╭─ Page extract

# transplanting from 3gallon pots



## shimmz22 (Apr 5, 2011)

hey all,
im on week 5 of my grow right now. I planted my seeds directly into 3 gallon pots(soil). I was wondering how long my girls have until i have to transplant them out of 3 gallon pots. +REPS to whoever has the answer or any input.


----------



## Mutt (Apr 5, 2011)

You can grow them fine full term in 3gal. but myself I would have started in one gallon then transplanted into a final pot size. 3 gallon dirt ball ain't no easy task to transplant. The sheer weight puts you at a high risk of snapping the main stem. 
At week five I doubt if the root system filled the pot up fully yet...which could pose an even greater risk of root damage during the xplant. I would just grow in the 3 gallon and not worry about stepping up to the 5 gal.


----------



## Roddy (Apr 5, 2011)

I transplant from a butter tub to a 1gal to a 5gal and finally to a 10gal, the final transplant coming a week or so before budding. This gives the plants fresh soil and room for root growth going into the final stage and my plants love me for it!

Transplanting should be done around the time the plant grows wider than the pot or slows in growth (before is better lol, but it's a learning thing, you'll know when the time is right with practice), the slow in growth is from the roots becoming bound! When transplanting, rip any knotted up or circling roots apart gently so they'll start searching out the fresh soil and not continue circling. Being careful during transplant should assure no breaks, just take your time and be gentle! 

I'm using smart pots which air prune the roots when they come in contact with the pot, these are great and I recommend them!


----------



## niteshft (Apr 5, 2011)

How long to you plan to veg? A 3 gal pot is sufficient for growing full term unless you are looking for a large bush. I grow in 5 gal buckets and the roots have way ample space left to grow with a 3+ foot plant and could have gotten by with a bucket less than half that size. The 5 gal pot allows for more time between waterings because of the volume of dirt holding the moisture and is the only reason I continue to use it.


----------



## Old_SSSC_Guy (Apr 5, 2011)

One rule of thumb is one gallon of mix for every month of growth.  Last time I tried to transplant 3 gal to 5 gal the poor plants paid the price of my clumsiness.


----------



## niteshft (Apr 5, 2011)

Old_SSSC_Guy said:
			
		

> One rule of thumb is one gallon of mix for every month of growth.


 
Interesting, I've never heard/read that but seems to make sence.


----------



## Roddy (Apr 5, 2011)

I've read a gallon per foot too, but not sure where...


----------



## Mutt (Apr 5, 2011)

Roddy said:
			
		

> I transplant from a butter tub to a 1gal to a 5gal and finally to a 10gal,



jeez man, that can't be an easy task xplanting a 5gallon rootball. 



			
				Roddy said:
			
		

> I'm using smart pots which air prune the roots when they come in contact with the pot,



Those air pruning pots can just be unwrapped around the ball, right? making xplant much easier then wrestling with a solid pot which is heck getting the ball out of? Those roots like to grip the solid regular pots. Which make large container xplants a nightmare for me.

╰─
╭─ Data listing

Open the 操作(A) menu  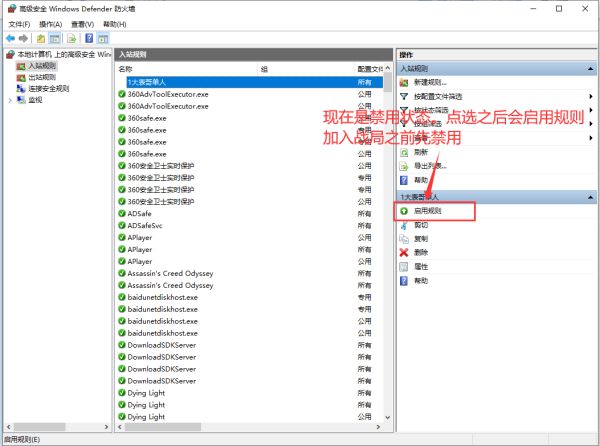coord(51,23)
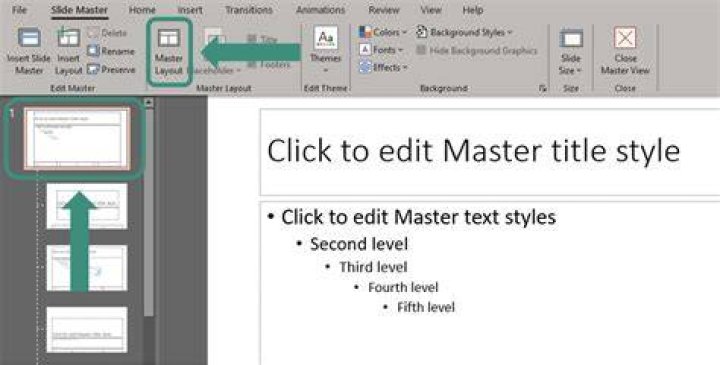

╰─
╭─ Data listing

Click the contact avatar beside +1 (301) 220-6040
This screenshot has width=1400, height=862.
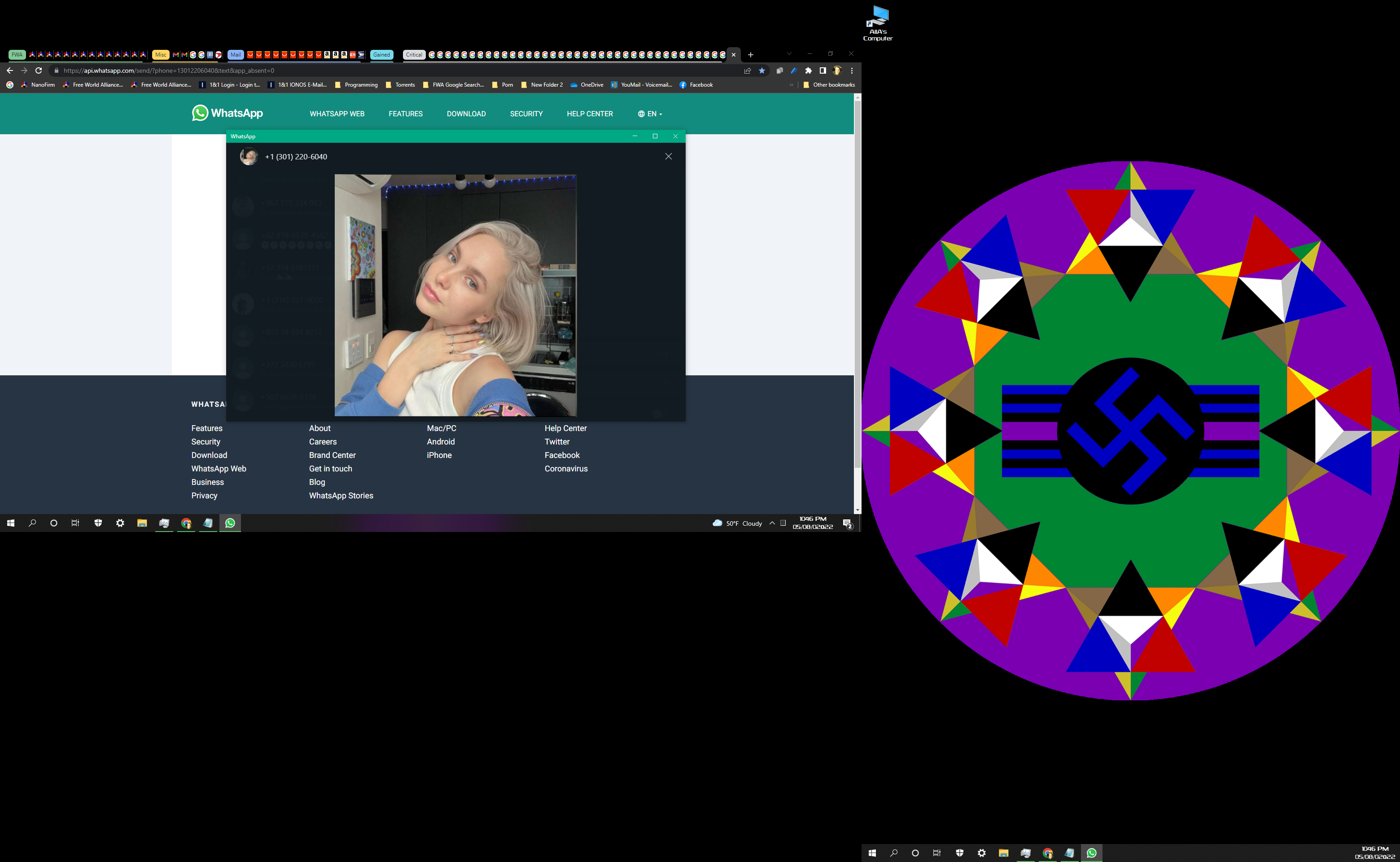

╰─

Problems to work on:
1) In the thread on transplanting from 3-gallon pots, rewrite the stretch from "## shimmz22 (Apr" through "the main stem." so that "plants" replaces "girls".
2) Translate this sentence from the thread on transplanting from 3-gallon pots into Spanish: "One rule of thumb is one gallon of mix for every month of growth."

Answers provided:
1)
## shimmz22 (Apr 5, 2011)

hey all,
im on week 5 of my grow right now. I planted my seeds directly into 3 gallon pots(soil). I was wondering how long my plants have until i have to transplant them out of 3 gallon pots. +REPS to whoever has the answer or any input.


----------



## Mutt (Apr 5, 2011)

You can grow them fine full term in 3gal. but myself I would have started in one gallon then transplanted into a final pot size. 3 gallon dirt ball ain't no easy task to transplant. The sheer weight puts you at a high risk of snapping the main stem.

2) Una regla general es un galón de mezcla por cada mes de crecimiento.